> **WHAT IS BEING ASKED**
Tally the lines of the records that contain the string "Open", then give the total and nothing more.

> **SOURCE MATERIAL**
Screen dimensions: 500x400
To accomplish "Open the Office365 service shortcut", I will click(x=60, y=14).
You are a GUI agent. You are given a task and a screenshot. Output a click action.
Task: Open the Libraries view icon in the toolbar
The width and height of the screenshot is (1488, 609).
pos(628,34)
==
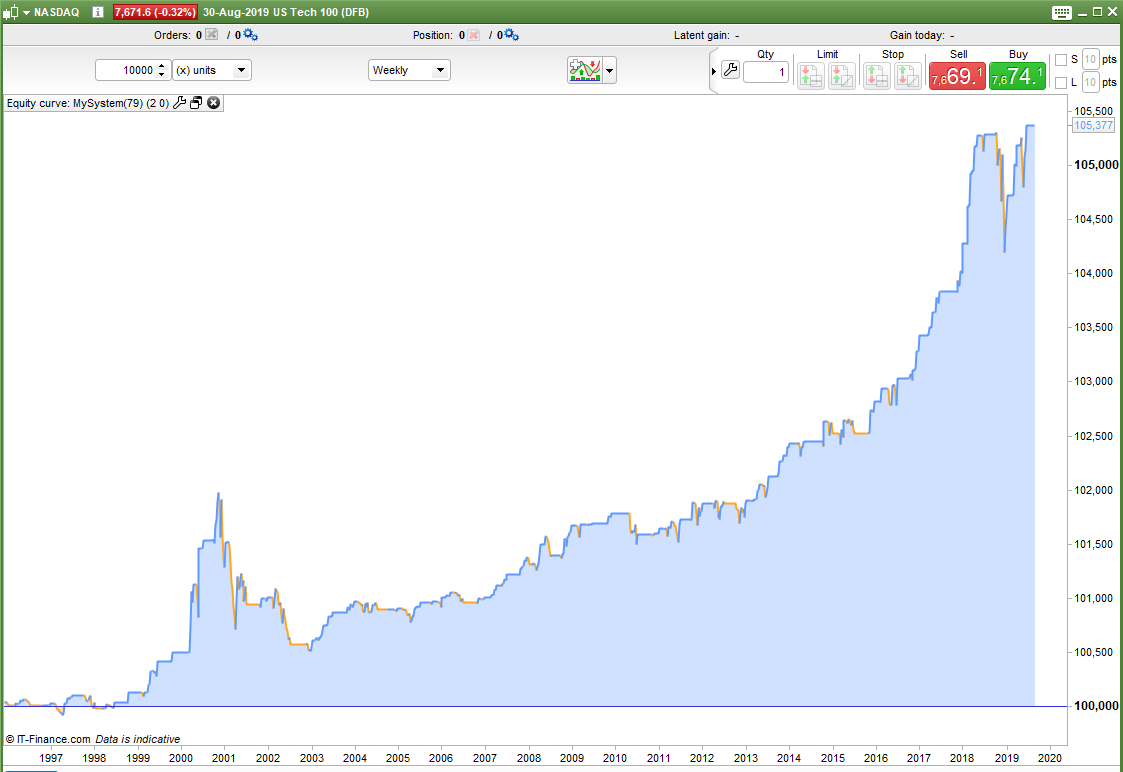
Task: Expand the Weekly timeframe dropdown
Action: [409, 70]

> **SOLUTION TO THE EXERCISE**
2